[INSTRUCTIONS FOR THE TASK] Please reproduce the records word for word, beginning with their first line and continuing through the line that contains "Click the Result".

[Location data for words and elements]
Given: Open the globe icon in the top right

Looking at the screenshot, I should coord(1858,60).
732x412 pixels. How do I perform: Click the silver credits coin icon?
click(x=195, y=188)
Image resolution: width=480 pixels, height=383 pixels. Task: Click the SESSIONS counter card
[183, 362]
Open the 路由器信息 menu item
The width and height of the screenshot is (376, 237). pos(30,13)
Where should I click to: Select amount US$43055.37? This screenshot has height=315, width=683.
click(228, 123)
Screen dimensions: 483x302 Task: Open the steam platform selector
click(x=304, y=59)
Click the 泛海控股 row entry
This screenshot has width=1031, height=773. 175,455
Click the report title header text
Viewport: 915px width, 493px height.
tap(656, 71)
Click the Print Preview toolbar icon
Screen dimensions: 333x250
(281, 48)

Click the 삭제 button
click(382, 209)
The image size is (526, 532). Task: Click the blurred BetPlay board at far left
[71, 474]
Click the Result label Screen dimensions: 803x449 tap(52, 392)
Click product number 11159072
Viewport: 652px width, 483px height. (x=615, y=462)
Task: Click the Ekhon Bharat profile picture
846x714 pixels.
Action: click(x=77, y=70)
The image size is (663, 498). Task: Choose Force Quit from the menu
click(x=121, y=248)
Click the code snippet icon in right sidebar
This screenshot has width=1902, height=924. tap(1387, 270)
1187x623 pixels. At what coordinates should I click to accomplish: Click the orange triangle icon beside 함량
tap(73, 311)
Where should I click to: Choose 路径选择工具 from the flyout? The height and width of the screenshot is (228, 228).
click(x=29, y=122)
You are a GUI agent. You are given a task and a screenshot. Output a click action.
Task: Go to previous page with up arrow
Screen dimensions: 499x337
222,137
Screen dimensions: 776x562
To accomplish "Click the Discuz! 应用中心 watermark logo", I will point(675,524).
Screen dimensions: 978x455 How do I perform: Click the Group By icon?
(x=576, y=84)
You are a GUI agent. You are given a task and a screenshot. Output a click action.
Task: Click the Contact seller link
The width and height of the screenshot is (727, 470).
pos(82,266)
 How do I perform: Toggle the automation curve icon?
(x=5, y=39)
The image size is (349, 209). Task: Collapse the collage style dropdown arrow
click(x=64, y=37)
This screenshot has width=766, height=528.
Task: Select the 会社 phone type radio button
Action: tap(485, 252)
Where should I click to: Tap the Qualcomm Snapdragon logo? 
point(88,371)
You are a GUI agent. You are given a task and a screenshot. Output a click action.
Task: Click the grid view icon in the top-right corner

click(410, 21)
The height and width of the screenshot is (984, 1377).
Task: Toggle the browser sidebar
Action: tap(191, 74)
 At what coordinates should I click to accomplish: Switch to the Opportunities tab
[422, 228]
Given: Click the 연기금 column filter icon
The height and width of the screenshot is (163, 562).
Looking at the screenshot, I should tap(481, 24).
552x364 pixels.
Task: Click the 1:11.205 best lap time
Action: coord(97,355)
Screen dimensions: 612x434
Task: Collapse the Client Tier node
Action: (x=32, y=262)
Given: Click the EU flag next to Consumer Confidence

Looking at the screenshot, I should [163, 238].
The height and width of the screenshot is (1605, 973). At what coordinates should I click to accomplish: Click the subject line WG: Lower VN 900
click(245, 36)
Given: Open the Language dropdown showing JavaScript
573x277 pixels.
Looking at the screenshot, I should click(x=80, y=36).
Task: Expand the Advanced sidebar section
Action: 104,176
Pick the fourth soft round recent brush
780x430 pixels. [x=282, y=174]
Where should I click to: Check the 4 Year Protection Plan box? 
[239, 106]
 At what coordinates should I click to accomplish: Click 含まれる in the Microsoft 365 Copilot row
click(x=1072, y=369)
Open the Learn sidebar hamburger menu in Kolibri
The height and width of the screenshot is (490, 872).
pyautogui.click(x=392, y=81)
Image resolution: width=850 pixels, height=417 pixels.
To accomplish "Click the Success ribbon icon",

[RESULT FOR THIS EXERCISE]
Given: Open the globe icon in the top right

Looking at the screenshot, I should coord(1858,60).
732x412 pixels. How do I perform: Click the silver credits coin icon?
click(x=195, y=188)
Image resolution: width=480 pixels, height=383 pixels. Task: Click the SESSIONS counter card
[183, 362]
Open the 路由器信息 menu item
The width and height of the screenshot is (376, 237). pos(30,13)
Where should I click to: Select amount US$43055.37? This screenshot has height=315, width=683.
click(228, 123)
Screen dimensions: 483x302 Task: Open the steam platform selector
click(x=304, y=59)
Click the 泛海控股 row entry
This screenshot has width=1031, height=773. 175,455
Click the report title header text
Viewport: 915px width, 493px height.
tap(656, 71)
Click the Print Preview toolbar icon
Screen dimensions: 333x250
(281, 48)

Click the 삭제 button
click(382, 209)
The image size is (526, 532). Task: Click the blurred BetPlay board at far left
[71, 474]
Click the Result label Screen dimensions: 803x449 tap(52, 392)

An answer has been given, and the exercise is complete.